(WORK REQUIRED):
Your task is to repeat the data exactly, every line of it.

(Stored data entries):
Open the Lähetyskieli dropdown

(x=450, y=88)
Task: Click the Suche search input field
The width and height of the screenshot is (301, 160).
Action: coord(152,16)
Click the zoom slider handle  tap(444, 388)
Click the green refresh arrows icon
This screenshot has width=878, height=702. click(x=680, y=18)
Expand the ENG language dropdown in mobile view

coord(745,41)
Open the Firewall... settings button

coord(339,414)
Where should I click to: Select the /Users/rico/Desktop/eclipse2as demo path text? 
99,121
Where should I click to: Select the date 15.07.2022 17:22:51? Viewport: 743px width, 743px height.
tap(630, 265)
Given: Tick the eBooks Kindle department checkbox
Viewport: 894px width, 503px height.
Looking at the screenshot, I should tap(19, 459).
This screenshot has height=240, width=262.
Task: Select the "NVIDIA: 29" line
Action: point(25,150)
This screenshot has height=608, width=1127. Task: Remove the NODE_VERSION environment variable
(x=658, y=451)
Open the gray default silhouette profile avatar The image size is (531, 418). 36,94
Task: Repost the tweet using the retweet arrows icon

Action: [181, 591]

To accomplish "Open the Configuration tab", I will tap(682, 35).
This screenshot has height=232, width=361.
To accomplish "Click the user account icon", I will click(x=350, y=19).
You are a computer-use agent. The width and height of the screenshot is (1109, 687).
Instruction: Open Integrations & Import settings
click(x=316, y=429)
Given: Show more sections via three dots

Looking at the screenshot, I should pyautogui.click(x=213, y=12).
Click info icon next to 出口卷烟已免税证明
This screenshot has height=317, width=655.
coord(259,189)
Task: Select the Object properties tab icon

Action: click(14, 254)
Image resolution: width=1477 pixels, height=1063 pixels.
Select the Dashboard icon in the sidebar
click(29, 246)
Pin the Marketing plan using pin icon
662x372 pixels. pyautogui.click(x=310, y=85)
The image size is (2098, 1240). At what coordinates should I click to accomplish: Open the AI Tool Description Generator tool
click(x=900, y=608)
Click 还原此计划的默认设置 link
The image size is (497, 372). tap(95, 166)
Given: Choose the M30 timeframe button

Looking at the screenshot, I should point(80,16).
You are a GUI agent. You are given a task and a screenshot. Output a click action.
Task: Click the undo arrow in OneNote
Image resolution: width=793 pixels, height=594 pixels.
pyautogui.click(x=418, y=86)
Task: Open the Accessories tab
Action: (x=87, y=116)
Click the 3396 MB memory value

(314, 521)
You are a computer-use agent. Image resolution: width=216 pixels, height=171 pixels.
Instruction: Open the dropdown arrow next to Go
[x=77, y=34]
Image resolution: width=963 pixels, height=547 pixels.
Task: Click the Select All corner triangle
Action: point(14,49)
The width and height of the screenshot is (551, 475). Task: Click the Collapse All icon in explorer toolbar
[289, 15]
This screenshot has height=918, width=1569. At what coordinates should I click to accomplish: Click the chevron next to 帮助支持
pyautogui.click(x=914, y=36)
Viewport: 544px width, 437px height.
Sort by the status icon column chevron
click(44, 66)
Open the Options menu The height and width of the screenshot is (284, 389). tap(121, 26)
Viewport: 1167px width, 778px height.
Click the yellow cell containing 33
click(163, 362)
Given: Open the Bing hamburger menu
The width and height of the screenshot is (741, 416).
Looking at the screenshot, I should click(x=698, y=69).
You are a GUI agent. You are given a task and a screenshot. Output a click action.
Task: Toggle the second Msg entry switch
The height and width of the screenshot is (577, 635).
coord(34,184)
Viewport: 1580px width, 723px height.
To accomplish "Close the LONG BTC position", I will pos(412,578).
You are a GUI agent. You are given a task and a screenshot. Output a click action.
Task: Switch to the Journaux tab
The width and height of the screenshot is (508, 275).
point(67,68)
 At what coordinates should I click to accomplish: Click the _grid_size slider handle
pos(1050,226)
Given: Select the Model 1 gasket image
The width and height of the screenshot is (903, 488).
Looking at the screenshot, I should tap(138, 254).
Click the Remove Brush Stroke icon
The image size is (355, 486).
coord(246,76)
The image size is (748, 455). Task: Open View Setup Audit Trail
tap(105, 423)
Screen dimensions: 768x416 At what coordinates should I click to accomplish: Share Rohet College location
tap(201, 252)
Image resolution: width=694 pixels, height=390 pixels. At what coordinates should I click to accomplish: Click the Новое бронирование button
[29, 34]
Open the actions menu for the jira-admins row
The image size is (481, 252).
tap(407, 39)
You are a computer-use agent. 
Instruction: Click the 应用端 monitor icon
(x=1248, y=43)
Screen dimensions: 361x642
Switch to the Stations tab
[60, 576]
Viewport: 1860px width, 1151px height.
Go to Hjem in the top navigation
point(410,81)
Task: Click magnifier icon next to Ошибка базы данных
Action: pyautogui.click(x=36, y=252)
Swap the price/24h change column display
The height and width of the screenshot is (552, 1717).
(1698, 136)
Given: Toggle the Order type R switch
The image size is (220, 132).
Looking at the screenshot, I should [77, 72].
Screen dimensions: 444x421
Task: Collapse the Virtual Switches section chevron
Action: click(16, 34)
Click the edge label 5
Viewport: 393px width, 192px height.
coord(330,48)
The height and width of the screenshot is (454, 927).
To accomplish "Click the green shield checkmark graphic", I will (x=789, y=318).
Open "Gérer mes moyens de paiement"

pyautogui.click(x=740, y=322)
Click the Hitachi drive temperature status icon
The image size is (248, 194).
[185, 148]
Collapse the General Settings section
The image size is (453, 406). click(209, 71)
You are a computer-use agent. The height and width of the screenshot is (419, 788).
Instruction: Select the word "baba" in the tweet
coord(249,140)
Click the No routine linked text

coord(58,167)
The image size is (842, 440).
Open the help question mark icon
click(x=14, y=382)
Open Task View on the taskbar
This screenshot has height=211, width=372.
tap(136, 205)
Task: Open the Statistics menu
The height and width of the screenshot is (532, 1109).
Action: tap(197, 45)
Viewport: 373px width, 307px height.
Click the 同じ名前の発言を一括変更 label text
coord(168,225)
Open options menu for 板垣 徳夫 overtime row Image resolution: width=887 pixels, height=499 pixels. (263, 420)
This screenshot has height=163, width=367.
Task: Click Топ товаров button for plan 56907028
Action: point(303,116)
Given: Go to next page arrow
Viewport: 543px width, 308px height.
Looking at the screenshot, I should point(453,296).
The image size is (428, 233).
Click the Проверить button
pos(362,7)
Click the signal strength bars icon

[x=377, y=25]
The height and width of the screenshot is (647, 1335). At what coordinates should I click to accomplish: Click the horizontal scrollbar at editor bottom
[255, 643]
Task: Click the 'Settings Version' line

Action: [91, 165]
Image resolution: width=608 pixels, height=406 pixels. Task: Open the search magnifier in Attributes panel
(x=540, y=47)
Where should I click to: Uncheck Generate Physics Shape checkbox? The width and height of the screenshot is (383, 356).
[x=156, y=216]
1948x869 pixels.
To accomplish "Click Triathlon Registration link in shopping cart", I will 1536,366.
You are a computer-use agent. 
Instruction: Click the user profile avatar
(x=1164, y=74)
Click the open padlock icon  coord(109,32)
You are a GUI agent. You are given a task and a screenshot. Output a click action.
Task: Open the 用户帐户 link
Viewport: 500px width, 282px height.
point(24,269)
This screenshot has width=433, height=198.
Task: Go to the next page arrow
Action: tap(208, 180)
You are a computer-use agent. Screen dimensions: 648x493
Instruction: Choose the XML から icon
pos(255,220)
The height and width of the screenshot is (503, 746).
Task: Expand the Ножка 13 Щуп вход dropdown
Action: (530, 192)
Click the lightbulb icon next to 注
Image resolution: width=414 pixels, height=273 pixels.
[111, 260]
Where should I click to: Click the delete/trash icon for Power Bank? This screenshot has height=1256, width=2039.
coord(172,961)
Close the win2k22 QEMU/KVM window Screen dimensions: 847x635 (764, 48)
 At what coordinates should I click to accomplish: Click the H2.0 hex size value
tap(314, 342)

(WRITTEN REPLY):
Open the Lähetyskieli dropdown

(x=450, y=88)
Task: Click the Suche search input field
The width and height of the screenshot is (301, 160).
Action: coord(152,16)
Click the zoom slider handle  tap(444, 388)
Click the green refresh arrows icon
This screenshot has width=878, height=702. click(x=680, y=18)
Expand the ENG language dropdown in mobile view

coord(745,41)
Open the Firewall... settings button

coord(339,414)
Where should I click to: Select the /Users/rico/Desktop/eclipse2as demo path text? 
99,121
Where should I click to: Select the date 15.07.2022 17:22:51? Viewport: 743px width, 743px height.
tap(630, 265)
Given: Tick the eBooks Kindle department checkbox
Viewport: 894px width, 503px height.
Looking at the screenshot, I should tap(19, 459).
This screenshot has height=240, width=262.
Task: Select the "NVIDIA: 29" line
Action: point(25,150)
This screenshot has height=608, width=1127. Task: Remove the NODE_VERSION environment variable
(x=658, y=451)
Open the gray default silhouette profile avatar The image size is (531, 418). 36,94
Task: Repost the tweet using the retweet arrows icon

Action: [181, 591]

To accomplish "Open the Configuration tab", I will tap(682, 35).
This screenshot has height=232, width=361.
To accomplish "Click the user account icon", I will click(x=350, y=19).
You are a computer-use agent. The width and height of the screenshot is (1109, 687).
Instruction: Open Integrations & Import settings
click(x=316, y=429)
Given: Show more sections via three dots

Looking at the screenshot, I should pyautogui.click(x=213, y=12).
Click info icon next to 出口卷烟已免税证明
This screenshot has height=317, width=655.
coord(259,189)
Task: Select the Object properties tab icon

Action: click(14, 254)
Image resolution: width=1477 pixels, height=1063 pixels.
Select the Dashboard icon in the sidebar
click(29, 246)
Pin the Marketing plan using pin icon
662x372 pixels. pyautogui.click(x=310, y=85)
The image size is (2098, 1240). At what coordinates should I click to accomplish: Open the AI Tool Description Generator tool
click(x=900, y=608)
Click 还原此计划的默认设置 link
The image size is (497, 372). tap(95, 166)
Given: Choose the M30 timeframe button

Looking at the screenshot, I should point(80,16).
You are a GUI agent. You are given a task and a screenshot. Output a click action.
Task: Click the undo arrow in OneNote
Image resolution: width=793 pixels, height=594 pixels.
pyautogui.click(x=418, y=86)
Task: Open the Accessories tab
Action: (x=87, y=116)
Click the 3396 MB memory value

(314, 521)
You are a computer-use agent. Image resolution: width=216 pixels, height=171 pixels.
Instruction: Open the dropdown arrow next to Go
[x=77, y=34]
Image resolution: width=963 pixels, height=547 pixels.
Task: Click the Select All corner triangle
Action: point(14,49)
The width and height of the screenshot is (551, 475). Task: Click the Collapse All icon in explorer toolbar
[289, 15]
This screenshot has height=918, width=1569. At what coordinates should I click to accomplish: Click the chevron next to 帮助支持
pyautogui.click(x=914, y=36)
Viewport: 544px width, 437px height.
Sort by the status icon column chevron
click(44, 66)
Open the Options menu The height and width of the screenshot is (284, 389). tap(121, 26)
Viewport: 1167px width, 778px height.
Click the yellow cell containing 33
click(163, 362)
Given: Open the Bing hamburger menu
The width and height of the screenshot is (741, 416).
Looking at the screenshot, I should click(x=698, y=69).
You are a GUI agent. You are given a task and a screenshot. Output a click action.
Task: Toggle the second Msg entry switch
The height and width of the screenshot is (577, 635).
coord(34,184)
Viewport: 1580px width, 723px height.
To accomplish "Close the LONG BTC position", I will pos(412,578).
You are a GUI agent. You are given a task and a screenshot. Output a click action.
Task: Switch to the Journaux tab
The width and height of the screenshot is (508, 275).
point(67,68)
 At what coordinates should I click to accomplish: Click the _grid_size slider handle
pos(1050,226)
Given: Select the Model 1 gasket image
The width and height of the screenshot is (903, 488).
Looking at the screenshot, I should tap(138, 254).
Click the Remove Brush Stroke icon
The image size is (355, 486).
coord(246,76)
The image size is (748, 455). Task: Open View Setup Audit Trail
tap(105, 423)
Screen dimensions: 768x416 At what coordinates should I click to accomplish: Share Rohet College location
tap(201, 252)
Image resolution: width=694 pixels, height=390 pixels. At what coordinates should I click to accomplish: Click the Новое бронирование button
[29, 34]
Open the actions menu for the jira-admins row
The image size is (481, 252).
tap(407, 39)
You are a computer-use agent. 
Instruction: Click the 应用端 monitor icon
(x=1248, y=43)
Screen dimensions: 361x642
Switch to the Stations tab
[60, 576]
Viewport: 1860px width, 1151px height.
Go to Hjem in the top navigation
point(410,81)
Task: Click magnifier icon next to Ошибка базы данных
Action: pyautogui.click(x=36, y=252)
Swap the price/24h change column display
The height and width of the screenshot is (552, 1717).
(1698, 136)
Given: Toggle the Order type R switch
The image size is (220, 132).
Looking at the screenshot, I should [77, 72].
Screen dimensions: 444x421
Task: Collapse the Virtual Switches section chevron
Action: click(16, 34)
Click the edge label 5
Viewport: 393px width, 192px height.
coord(330,48)
The height and width of the screenshot is (454, 927).
To accomplish "Click the green shield checkmark graphic", I will (x=789, y=318).
Open "Gérer mes moyens de paiement"

pyautogui.click(x=740, y=322)
Click the Hitachi drive temperature status icon
The image size is (248, 194).
[185, 148]
Collapse the General Settings section
The image size is (453, 406). click(209, 71)
You are a computer-use agent. The height and width of the screenshot is (419, 788).
Instruction: Select the word "baba" in the tweet
coord(249,140)
Click the No routine linked text

coord(58,167)
The image size is (842, 440).
Open the help question mark icon
click(x=14, y=382)
Open Task View on the taskbar
This screenshot has height=211, width=372.
tap(136, 205)
Task: Open the Statistics menu
The height and width of the screenshot is (532, 1109).
Action: tap(197, 45)
Viewport: 373px width, 307px height.
Click the 同じ名前の発言を一括変更 label text
coord(168,225)
Open options menu for 板垣 徳夫 overtime row Image resolution: width=887 pixels, height=499 pixels. (263, 420)
This screenshot has height=163, width=367.
Task: Click Топ товаров button for plan 56907028
Action: point(303,116)
Given: Go to next page arrow
Viewport: 543px width, 308px height.
Looking at the screenshot, I should point(453,296).
The image size is (428, 233).
Click the Проверить button
pos(362,7)
Click the signal strength bars icon

[x=377, y=25]
The height and width of the screenshot is (647, 1335). At what coordinates should I click to accomplish: Click the horizontal scrollbar at editor bottom
[255, 643]
Task: Click the 'Settings Version' line

Action: [91, 165]
Image resolution: width=608 pixels, height=406 pixels. Task: Open the search magnifier in Attributes panel
(x=540, y=47)
Where should I click to: Uncheck Generate Physics Shape checkbox? The width and height of the screenshot is (383, 356).
[x=156, y=216]
1948x869 pixels.
To accomplish "Click Triathlon Registration link in shopping cart", I will 1536,366.
You are a computer-use agent. 
Instruction: Click the user profile avatar
(x=1164, y=74)
Click the open padlock icon  coord(109,32)
You are a GUI agent. You are given a task and a screenshot. Output a click action.
Task: Open the 用户帐户 link
Viewport: 500px width, 282px height.
point(24,269)
This screenshot has width=433, height=198.
Task: Go to the next page arrow
Action: tap(208, 180)
You are a computer-use agent. Screen dimensions: 648x493
Instruction: Choose the XML から icon
pos(255,220)
The height and width of the screenshot is (503, 746).
Task: Expand the Ножка 13 Щуп вход dropdown
Action: (530, 192)
Click the lightbulb icon next to 注
Image resolution: width=414 pixels, height=273 pixels.
[111, 260]
Where should I click to: Click the delete/trash icon for Power Bank? This screenshot has height=1256, width=2039.
coord(172,961)
Close the win2k22 QEMU/KVM window Screen dimensions: 847x635 (764, 48)
 At what coordinates should I click to accomplish: Click the H2.0 hex size value
tap(314, 342)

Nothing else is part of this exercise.